Nuggets from Occult Invasion—Drugs, Imagination, and the Occult | thebereancall.org

Dave Hunt

The religious use of mind-altering drugs has a long history going back to the Oracle at Delphi and beyond. The coca leaf was used by the Incas in their religious rituals just as the sacred mushroom has been used by other indigenous peoples in theirs. These substances ushered the users into another dimension inhabited by the “spirits” that empowered and guided them. Because it has been traditionally “sacred” to them, native American Indians have had the right (under the American Indian religious Freedom Act) to take peyote for religious purposes—unless they were on active duty with the armed forces. That restriction has now been removed provided certain guidelines are followed.

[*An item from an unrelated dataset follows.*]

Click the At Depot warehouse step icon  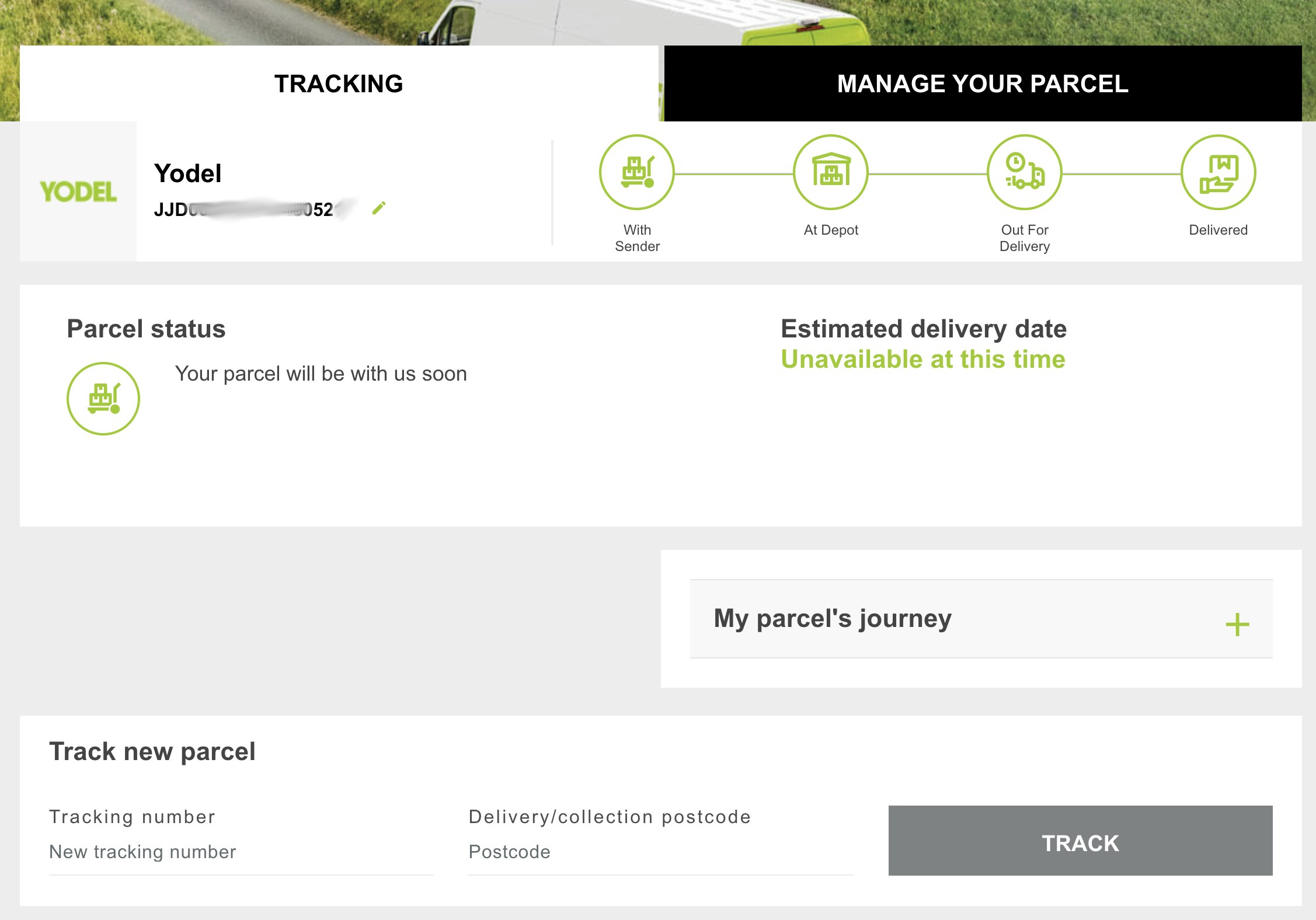click(830, 172)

By the mid-1800s, the coca lead had become popular in Europe for its alleged medicinal qualities. In 1883 cocaine was advertised by Parke-Davis in the United States as a remedy for alcoholism and morphine addiction. Sigmund Freud used it to treat his recurring depression and prescribed it for some of his patients. Freud’s biographer, Ernest Jones, quoted Freud as saying that cocaine produced a feeling of “exhilaration and lasting euphoria, which in no way differs from the normal euphoria of the healthy person.” He denied that it was addictive and seemingly couldn’t praise it enough. It was not until 1914 that cocaine was identified as a “narcotic” and was subjected to the same controls as morphine and heroin.